→ PROBLEM REQUIREMENTS
Could you retype the entries exactly as they are?

[Opening EXTRACTED RECORDS section]

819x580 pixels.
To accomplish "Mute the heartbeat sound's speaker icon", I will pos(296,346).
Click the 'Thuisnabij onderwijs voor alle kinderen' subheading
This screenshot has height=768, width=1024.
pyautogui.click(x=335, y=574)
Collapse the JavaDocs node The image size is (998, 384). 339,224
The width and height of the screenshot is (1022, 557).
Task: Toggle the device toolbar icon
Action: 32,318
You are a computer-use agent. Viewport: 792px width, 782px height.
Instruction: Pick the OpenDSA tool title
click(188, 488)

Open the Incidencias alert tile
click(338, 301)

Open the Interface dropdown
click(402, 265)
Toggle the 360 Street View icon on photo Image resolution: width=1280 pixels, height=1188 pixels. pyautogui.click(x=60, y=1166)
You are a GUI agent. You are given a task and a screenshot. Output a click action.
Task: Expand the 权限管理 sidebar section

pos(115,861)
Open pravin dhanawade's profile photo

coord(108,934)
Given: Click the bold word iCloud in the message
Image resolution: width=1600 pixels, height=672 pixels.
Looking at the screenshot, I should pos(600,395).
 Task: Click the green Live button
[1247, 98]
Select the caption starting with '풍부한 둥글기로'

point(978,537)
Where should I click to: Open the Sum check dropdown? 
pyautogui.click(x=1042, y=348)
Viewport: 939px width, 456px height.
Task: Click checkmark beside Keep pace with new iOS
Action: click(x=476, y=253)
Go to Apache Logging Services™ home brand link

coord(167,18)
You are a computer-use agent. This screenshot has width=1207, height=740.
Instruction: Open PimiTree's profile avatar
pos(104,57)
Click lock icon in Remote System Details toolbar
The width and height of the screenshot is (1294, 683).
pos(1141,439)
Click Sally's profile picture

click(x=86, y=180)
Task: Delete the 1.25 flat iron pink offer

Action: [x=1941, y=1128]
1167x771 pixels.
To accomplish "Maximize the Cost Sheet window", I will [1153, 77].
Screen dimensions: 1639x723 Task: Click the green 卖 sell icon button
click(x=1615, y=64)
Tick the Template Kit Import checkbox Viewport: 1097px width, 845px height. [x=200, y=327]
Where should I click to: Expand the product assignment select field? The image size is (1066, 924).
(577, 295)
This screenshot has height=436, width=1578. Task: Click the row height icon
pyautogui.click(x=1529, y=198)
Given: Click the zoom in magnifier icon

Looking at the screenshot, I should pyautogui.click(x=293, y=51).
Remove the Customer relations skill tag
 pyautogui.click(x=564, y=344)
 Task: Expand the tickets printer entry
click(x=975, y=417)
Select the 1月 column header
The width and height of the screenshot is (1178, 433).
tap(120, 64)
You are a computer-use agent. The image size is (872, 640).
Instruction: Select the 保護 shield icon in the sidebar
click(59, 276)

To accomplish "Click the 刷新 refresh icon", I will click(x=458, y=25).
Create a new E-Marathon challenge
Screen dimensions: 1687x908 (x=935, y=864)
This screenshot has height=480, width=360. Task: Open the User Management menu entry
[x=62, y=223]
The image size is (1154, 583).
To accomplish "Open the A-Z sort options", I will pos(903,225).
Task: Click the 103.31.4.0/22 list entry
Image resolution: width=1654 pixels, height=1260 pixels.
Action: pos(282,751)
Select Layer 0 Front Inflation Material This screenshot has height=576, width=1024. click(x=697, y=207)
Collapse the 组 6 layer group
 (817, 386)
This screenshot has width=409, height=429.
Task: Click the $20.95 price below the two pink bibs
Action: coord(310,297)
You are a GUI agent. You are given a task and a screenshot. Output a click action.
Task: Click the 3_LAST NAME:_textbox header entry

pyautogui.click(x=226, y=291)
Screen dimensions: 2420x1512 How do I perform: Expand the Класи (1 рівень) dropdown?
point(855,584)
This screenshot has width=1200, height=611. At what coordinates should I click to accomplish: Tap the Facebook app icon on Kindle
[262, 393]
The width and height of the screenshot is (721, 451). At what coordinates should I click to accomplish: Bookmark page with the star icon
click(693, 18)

[Closing EXTRACTED RECORDS section]

→ FINISHED EXERCISE
819x580 pixels.
To accomplish "Mute the heartbeat sound's speaker icon", I will pos(296,346).
Click the 'Thuisnabij onderwijs voor alle kinderen' subheading
This screenshot has height=768, width=1024.
pyautogui.click(x=335, y=574)
Collapse the JavaDocs node The image size is (998, 384). 339,224
The width and height of the screenshot is (1022, 557).
Task: Toggle the device toolbar icon
Action: 32,318
You are a computer-use agent. Viewport: 792px width, 782px height.
Instruction: Pick the OpenDSA tool title
click(188, 488)

Open the Incidencias alert tile
click(338, 301)

Open the Interface dropdown
click(402, 265)
Toggle the 360 Street View icon on photo Image resolution: width=1280 pixels, height=1188 pixels. pyautogui.click(x=60, y=1166)
You are a GUI agent. You are given a task and a screenshot. Output a click action.
Task: Expand the 权限管理 sidebar section

pos(115,861)
Open pravin dhanawade's profile photo

coord(108,934)
Given: Click the bold word iCloud in the message
Image resolution: width=1600 pixels, height=672 pixels.
Looking at the screenshot, I should pos(600,395).
 Task: Click the green Live button
[1247, 98]
Select the caption starting with '풍부한 둥글기로'

point(978,537)
Where should I click to: Open the Sum check dropdown? 
pyautogui.click(x=1042, y=348)
Viewport: 939px width, 456px height.
Task: Click checkmark beside Keep pace with new iOS
Action: click(x=476, y=253)
Go to Apache Logging Services™ home brand link

coord(167,18)
You are a computer-use agent. This screenshot has width=1207, height=740.
Instruction: Open PimiTree's profile avatar
pos(104,57)
Click lock icon in Remote System Details toolbar
The width and height of the screenshot is (1294, 683).
pos(1141,439)
Click Sally's profile picture

click(x=86, y=180)
Task: Delete the 1.25 flat iron pink offer

Action: [x=1941, y=1128]
1167x771 pixels.
To accomplish "Maximize the Cost Sheet window", I will [1153, 77].
Screen dimensions: 1639x723 Task: Click the green 卖 sell icon button
click(x=1615, y=64)
Tick the Template Kit Import checkbox Viewport: 1097px width, 845px height. [x=200, y=327]
Where should I click to: Expand the product assignment select field? The image size is (1066, 924).
(577, 295)
This screenshot has height=436, width=1578. Task: Click the row height icon
pyautogui.click(x=1529, y=198)
Given: Click the zoom in magnifier icon

Looking at the screenshot, I should pyautogui.click(x=293, y=51).
Remove the Customer relations skill tag
 pyautogui.click(x=564, y=344)
 Task: Expand the tickets printer entry
click(x=975, y=417)
Select the 1月 column header
The width and height of the screenshot is (1178, 433).
tap(120, 64)
You are a computer-use agent. The image size is (872, 640).
Instruction: Select the 保護 shield icon in the sidebar
click(59, 276)

To accomplish "Click the 刷新 refresh icon", I will click(x=458, y=25).
Create a new E-Marathon challenge
Screen dimensions: 1687x908 (x=935, y=864)
This screenshot has height=480, width=360. Task: Open the User Management menu entry
[x=62, y=223]
The image size is (1154, 583).
To accomplish "Open the A-Z sort options", I will pos(903,225).
Task: Click the 103.31.4.0/22 list entry
Image resolution: width=1654 pixels, height=1260 pixels.
Action: pos(282,751)
Select Layer 0 Front Inflation Material This screenshot has height=576, width=1024. click(x=697, y=207)
Collapse the 组 6 layer group
 (817, 386)
This screenshot has width=409, height=429.
Task: Click the $20.95 price below the two pink bibs
Action: coord(310,297)
You are a GUI agent. You are given a task and a screenshot. Output a click action.
Task: Click the 3_LAST NAME:_textbox header entry

pyautogui.click(x=226, y=291)
Screen dimensions: 2420x1512 How do I perform: Expand the Класи (1 рівень) dropdown?
point(855,584)
This screenshot has width=1200, height=611. At what coordinates should I click to accomplish: Tap the Facebook app icon on Kindle
[262, 393]
The width and height of the screenshot is (721, 451). At what coordinates should I click to accomplish: Bookmark page with the star icon
click(693, 18)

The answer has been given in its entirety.